Identifying the “Parent” in “Parental Consent” to Improve Outcomes for Foster Youth in Special Education
By Amanda Glass, Equal Justice Works Legal Fellow*
Navigating the world of Special Education can be a challenge for anyone, even those experienced with the issue. But for Arizona foster children, that challenge is magnified. Arizona foster children are twice as likely to be eligible for special education, but are less likely to receive that special education due to challenges like lack of school stability. There are serious long-term consequences for these students when they do not receive appropriate educational services. Studies show that fewer than 3% of foster youth will earn a four-year college degree; 20% will become homeless after age 18; and 30% will experience incarceration within two years of leaving foster care.

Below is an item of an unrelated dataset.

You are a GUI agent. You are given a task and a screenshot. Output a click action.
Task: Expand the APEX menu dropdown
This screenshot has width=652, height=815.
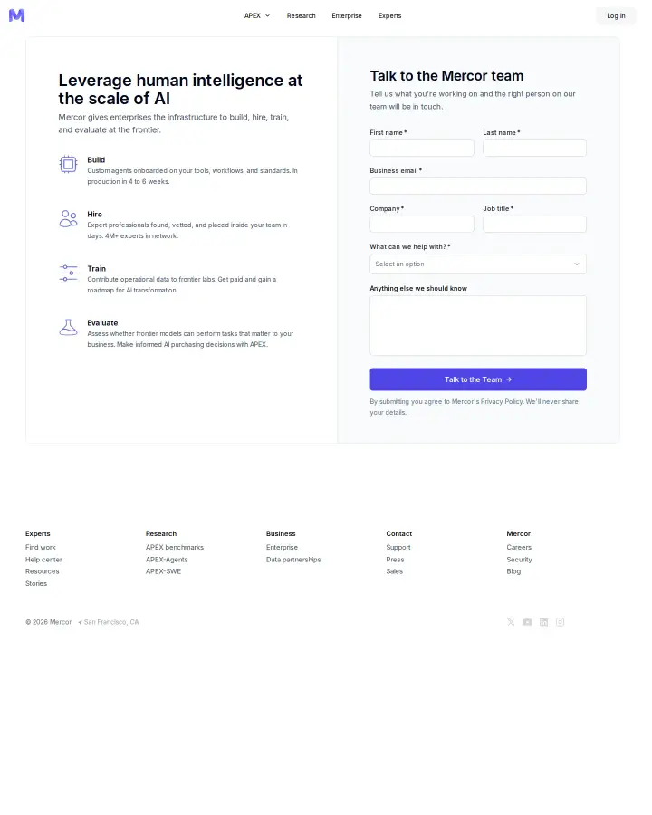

However, there are two important laws that can help change those statistics: the Individuals with Disabilities Education Act (IDEA) and Section 504 of the Rehabilitation Act (Section 504). Key to using these statutes to improve outcomes for Arizona foster youth with disabilities is identifying an “authorized adult” to make special education decisions for the child. An authorized adult can consent to special education evaluations and the implementation of special education services. Without a special education “parent”, there can be no Individualized Education Program (IEP), Individualized Family Service Plan (IFSP), or 504 Plan.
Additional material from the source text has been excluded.